49 And now I say unto you that this is the order after which I am called, yea, to preach unto my beloved brethren, yea, and every one that dwelleth in the land; yea, to preach unto all, both old and young, both bond and free; yea, I say unto you the aged, and also the middle aged, and the rising generation; yea, to cry unto them that they must repent and be born again.
50 Yea, thus saith the Spirit: Repent, all ye ends of the earth, for the kingdom of heaven is soon at hand; yea, the Son of God cometh in his glory, in his might, majesty, power, and dominion. Yea, my beloved brethren, I say unto you, that the Spirit saith: Behold the glory of the King of all the earth; and also the King of heaven shall very soon shine forth among all the children of men.
51 And also the Spirit saith unto me, yea, crieth unto me with a mighty voice, saying: Go forth and say unto this people—Repent, for except ye repent ye can in nowise inherit the kingdom of heaven.

++++

Problem :: Reproduce the passage on preaching repentance word for word, beginning with "49 And now I" and stopping after "be born again.".

++++

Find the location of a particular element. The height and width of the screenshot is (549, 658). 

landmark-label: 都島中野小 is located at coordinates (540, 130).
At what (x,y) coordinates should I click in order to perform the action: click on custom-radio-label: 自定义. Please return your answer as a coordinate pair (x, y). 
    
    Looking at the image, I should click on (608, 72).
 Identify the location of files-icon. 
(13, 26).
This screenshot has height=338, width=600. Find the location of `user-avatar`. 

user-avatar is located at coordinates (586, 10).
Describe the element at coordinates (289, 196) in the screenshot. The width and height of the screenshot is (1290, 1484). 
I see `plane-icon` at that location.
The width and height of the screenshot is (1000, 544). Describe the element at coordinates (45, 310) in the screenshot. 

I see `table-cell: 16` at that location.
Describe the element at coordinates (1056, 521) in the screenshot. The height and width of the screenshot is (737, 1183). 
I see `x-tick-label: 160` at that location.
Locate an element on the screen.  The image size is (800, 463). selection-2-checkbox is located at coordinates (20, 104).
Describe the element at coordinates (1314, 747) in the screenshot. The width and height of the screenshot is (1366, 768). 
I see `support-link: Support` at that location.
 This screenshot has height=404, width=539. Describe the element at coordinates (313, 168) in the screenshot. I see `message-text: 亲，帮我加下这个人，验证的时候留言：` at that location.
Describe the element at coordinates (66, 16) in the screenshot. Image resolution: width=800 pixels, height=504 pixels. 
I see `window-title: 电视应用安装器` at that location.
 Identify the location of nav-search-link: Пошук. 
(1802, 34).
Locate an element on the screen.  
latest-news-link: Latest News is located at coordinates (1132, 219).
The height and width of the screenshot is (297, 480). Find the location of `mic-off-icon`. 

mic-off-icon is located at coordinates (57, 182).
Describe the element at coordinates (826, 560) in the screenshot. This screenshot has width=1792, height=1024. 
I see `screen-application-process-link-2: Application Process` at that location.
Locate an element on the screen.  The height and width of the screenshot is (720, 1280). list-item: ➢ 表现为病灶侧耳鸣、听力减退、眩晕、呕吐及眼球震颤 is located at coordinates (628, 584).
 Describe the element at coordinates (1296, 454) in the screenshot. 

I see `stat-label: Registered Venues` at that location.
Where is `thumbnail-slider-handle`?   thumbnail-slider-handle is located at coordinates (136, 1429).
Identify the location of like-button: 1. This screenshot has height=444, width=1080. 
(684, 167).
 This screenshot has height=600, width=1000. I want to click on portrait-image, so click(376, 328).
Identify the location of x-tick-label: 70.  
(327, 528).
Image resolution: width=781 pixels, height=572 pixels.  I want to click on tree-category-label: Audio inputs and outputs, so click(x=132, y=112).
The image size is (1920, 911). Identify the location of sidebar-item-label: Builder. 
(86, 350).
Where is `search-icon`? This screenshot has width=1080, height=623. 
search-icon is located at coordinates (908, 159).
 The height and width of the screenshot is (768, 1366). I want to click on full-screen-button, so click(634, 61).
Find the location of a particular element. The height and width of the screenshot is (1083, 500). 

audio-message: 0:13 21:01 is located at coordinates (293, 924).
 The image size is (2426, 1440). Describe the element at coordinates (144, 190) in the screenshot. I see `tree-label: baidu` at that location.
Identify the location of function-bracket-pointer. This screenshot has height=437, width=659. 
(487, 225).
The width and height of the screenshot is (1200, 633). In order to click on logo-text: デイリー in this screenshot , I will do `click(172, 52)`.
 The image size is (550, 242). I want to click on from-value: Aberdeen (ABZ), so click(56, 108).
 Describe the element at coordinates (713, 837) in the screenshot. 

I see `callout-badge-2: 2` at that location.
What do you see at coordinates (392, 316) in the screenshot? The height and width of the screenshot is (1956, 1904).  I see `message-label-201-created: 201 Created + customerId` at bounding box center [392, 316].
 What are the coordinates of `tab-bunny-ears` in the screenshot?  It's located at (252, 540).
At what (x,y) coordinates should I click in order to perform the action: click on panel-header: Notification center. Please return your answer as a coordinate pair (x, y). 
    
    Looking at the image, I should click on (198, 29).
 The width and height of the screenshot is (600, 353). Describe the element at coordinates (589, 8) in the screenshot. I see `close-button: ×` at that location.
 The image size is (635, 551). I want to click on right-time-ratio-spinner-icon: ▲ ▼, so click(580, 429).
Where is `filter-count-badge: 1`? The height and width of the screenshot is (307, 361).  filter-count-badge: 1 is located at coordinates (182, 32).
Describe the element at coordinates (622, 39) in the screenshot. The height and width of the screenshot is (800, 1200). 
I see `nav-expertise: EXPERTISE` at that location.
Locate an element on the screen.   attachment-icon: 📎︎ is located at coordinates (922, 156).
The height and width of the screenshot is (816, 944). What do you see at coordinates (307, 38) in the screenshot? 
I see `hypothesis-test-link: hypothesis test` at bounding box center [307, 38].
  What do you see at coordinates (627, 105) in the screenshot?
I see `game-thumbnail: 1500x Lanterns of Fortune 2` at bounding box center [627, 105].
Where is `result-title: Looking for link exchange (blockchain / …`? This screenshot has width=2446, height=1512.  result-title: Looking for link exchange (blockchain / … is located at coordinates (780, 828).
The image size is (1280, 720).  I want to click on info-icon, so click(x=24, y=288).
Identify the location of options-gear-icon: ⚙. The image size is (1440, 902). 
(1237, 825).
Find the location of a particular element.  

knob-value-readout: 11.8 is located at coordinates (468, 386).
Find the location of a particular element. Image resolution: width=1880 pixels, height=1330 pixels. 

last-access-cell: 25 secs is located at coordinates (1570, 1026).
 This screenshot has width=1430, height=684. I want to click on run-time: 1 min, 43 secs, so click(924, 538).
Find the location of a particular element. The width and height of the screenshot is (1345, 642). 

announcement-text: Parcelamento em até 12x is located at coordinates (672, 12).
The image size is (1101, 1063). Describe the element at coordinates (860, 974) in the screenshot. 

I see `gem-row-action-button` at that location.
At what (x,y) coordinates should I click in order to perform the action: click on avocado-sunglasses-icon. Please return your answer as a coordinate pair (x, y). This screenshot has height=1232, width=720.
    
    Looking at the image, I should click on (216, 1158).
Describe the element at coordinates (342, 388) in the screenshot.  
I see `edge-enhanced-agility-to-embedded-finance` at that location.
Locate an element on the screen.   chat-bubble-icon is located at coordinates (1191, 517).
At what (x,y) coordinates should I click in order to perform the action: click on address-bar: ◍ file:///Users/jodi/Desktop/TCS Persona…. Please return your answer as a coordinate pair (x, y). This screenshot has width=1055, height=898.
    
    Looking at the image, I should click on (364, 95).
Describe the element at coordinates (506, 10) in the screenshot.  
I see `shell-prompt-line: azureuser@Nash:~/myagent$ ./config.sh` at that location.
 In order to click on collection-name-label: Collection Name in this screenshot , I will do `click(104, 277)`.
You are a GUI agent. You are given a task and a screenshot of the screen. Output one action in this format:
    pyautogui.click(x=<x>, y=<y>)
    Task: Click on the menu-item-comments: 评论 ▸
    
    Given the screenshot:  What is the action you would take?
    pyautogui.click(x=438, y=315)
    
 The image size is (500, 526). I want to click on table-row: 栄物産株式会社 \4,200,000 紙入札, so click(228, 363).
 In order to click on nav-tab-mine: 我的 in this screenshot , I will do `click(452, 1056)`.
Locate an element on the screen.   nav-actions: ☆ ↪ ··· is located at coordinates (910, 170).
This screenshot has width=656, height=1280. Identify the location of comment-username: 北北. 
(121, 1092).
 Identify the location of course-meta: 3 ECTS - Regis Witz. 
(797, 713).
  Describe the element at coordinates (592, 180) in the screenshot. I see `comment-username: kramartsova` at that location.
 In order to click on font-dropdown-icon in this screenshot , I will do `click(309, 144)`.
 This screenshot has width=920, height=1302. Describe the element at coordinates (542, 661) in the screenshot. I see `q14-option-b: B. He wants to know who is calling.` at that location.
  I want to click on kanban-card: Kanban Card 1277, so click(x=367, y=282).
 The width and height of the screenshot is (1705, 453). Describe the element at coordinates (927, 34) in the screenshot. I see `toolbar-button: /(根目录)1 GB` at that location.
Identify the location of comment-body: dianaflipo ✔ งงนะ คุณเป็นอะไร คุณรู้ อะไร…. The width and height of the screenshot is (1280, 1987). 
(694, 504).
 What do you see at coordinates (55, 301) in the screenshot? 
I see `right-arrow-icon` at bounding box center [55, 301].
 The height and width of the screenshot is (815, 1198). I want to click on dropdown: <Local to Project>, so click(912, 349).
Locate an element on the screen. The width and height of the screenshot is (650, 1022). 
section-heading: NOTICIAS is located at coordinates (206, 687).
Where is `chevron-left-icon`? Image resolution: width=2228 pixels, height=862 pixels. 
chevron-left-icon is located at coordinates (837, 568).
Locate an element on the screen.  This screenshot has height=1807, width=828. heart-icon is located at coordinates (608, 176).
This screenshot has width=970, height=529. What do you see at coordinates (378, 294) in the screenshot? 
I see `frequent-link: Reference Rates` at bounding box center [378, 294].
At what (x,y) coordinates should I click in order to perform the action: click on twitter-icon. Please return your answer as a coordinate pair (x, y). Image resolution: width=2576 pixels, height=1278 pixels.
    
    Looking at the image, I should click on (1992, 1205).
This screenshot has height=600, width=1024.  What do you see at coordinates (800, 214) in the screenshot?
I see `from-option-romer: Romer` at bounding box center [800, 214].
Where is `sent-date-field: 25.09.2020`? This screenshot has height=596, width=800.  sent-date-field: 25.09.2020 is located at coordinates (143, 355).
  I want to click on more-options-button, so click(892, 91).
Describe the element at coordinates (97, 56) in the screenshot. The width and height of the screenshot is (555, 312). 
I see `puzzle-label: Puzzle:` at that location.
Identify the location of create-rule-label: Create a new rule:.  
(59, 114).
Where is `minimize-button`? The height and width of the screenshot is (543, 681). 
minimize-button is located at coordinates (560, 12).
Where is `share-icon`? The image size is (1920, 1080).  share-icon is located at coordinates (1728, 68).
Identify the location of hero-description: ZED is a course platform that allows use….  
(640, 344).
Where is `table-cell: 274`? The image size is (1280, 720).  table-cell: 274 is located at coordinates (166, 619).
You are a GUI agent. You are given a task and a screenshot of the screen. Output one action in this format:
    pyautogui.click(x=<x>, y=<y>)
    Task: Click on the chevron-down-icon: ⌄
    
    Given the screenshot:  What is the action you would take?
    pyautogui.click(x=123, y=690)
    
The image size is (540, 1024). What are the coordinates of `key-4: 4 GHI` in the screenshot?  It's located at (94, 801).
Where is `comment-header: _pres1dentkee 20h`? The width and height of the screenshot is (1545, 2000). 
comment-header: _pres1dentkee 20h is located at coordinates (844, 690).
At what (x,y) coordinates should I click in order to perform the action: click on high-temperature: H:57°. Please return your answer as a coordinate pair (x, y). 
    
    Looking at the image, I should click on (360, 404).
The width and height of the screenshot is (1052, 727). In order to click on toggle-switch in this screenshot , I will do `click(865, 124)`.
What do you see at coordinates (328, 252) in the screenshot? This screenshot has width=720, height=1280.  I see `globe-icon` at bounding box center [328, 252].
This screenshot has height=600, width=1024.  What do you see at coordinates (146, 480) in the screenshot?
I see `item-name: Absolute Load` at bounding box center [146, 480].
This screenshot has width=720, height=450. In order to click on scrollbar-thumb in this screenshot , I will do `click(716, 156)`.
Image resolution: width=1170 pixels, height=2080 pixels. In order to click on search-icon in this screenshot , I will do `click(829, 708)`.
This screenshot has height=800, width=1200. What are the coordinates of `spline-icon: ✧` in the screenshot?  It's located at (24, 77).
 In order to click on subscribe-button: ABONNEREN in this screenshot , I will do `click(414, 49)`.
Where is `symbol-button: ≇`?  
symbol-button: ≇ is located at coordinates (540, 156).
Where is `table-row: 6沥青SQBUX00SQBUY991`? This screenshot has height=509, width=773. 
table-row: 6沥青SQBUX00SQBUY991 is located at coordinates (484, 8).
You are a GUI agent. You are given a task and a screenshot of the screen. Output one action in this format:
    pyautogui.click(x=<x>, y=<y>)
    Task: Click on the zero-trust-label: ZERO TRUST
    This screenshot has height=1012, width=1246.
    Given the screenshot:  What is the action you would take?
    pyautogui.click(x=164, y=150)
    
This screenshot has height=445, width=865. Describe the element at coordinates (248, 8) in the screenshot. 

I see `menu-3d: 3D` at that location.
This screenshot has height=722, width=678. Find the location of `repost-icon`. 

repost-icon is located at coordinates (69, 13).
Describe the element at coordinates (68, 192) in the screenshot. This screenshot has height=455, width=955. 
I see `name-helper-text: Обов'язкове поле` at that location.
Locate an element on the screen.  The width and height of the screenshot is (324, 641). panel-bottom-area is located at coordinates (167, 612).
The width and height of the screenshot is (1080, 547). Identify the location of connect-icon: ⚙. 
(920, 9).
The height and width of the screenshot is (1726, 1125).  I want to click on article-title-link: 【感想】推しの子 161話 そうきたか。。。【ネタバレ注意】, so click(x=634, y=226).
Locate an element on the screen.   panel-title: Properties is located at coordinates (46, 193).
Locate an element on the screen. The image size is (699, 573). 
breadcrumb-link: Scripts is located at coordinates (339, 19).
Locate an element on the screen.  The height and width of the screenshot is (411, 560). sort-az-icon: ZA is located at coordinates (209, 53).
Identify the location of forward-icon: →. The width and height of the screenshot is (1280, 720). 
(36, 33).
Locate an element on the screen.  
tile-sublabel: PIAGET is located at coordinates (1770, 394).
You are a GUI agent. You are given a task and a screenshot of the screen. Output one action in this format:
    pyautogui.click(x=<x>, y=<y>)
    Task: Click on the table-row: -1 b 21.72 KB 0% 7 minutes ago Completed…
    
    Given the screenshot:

++++

Solution below ::
49 And now I say unto you that this is the order after which I am called, yea, to preach unto my beloved brethren, yea, and every one that dwelleth in the land; yea, to preach unto all, both old and young, both bond and free; yea, I say unto you the aged, and also the middle aged, and the rising generation; yea, to cry unto them that they must repent and be born again.